I've seen both work and both fail, and neither protects you from a trusted employee screwing you over.

What I have seen work rather well though is audit logging. Logging all access to the key systems and periodically (and randomly) auditing access. I've seen this done at the db level, system level and app level before. Basically the story is not that you will be prevented from doing something you shouldn't, but if you are that you will be held accountable for it (typically on the spot termination). However to be effective the company needs to be able to take the high ground and be consistent. This won't work if someone (co-founder, manager) is doing a similar thing and getting away with it.

As long as the data isn't high value (Credit Cards, etc) enough to make the opportunity cost worth it, knowing you will loose your job provides enough to make most hesitant to break the rules.

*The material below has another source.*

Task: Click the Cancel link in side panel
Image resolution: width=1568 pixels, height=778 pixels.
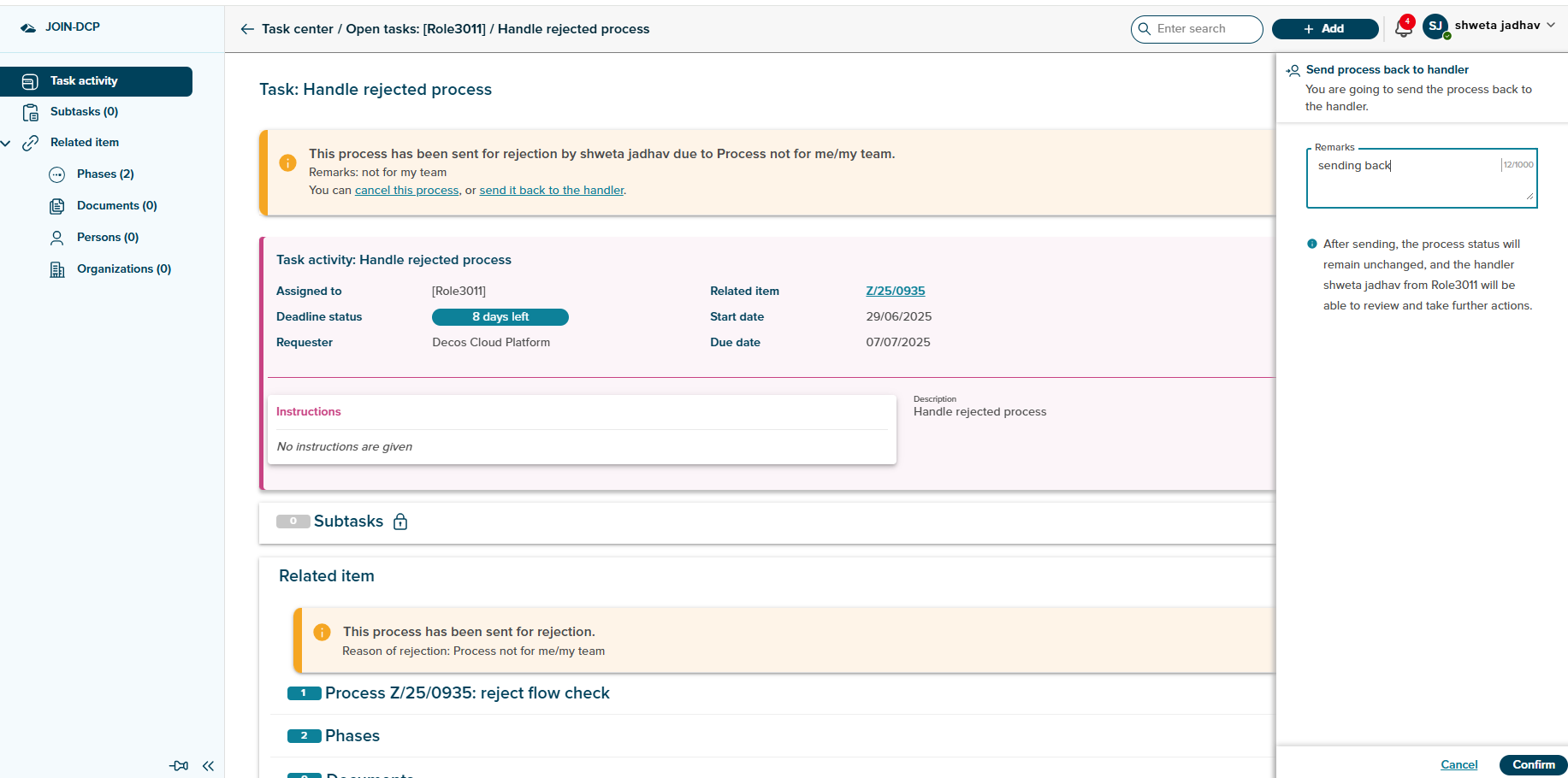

donavanm · on June 20, 2014

Trust but verify, ie tamper resistant auditing, works for low sensitivity data. It's also an investment you'll never outgrow. When you get larger, or more sensitive, its time to implement something like a Two Man Rule. Take your pick of implementations of Shamirs Secret Sharing. And lastly, my favorite, operators of the service can not access customer data without explicit permission from the customer. A friend implemented this, Grendel, as an internal service at Wesabi.

Personally I dislike identity impersonation schemes, even between internal services. It leads to poor visibility and accountability. A proper Auth/Authz/RHAC scheme where the customer expliceitly grants specific priveleges to your internal service, and delegates, works better long term.

eshvk · on June 21, 2014

Also, what if you are a data scientist? Yes, you could encrypt User IDs. However, when even publicly anonymized datasets can be reverse engineered, surely, a person in charge of feature selection and access to company datasets could wreak havoc even under the restriction?

I am specifically curious how Facebook/Google/NFLX which are companies with massive datascience teams handle this.

edoceo · on June 20, 2014

My early stage employees and partners are too busy interviewing customers, writing code a getting shit done (or commenting on HN) to waste the time looking at inane things posted by GP.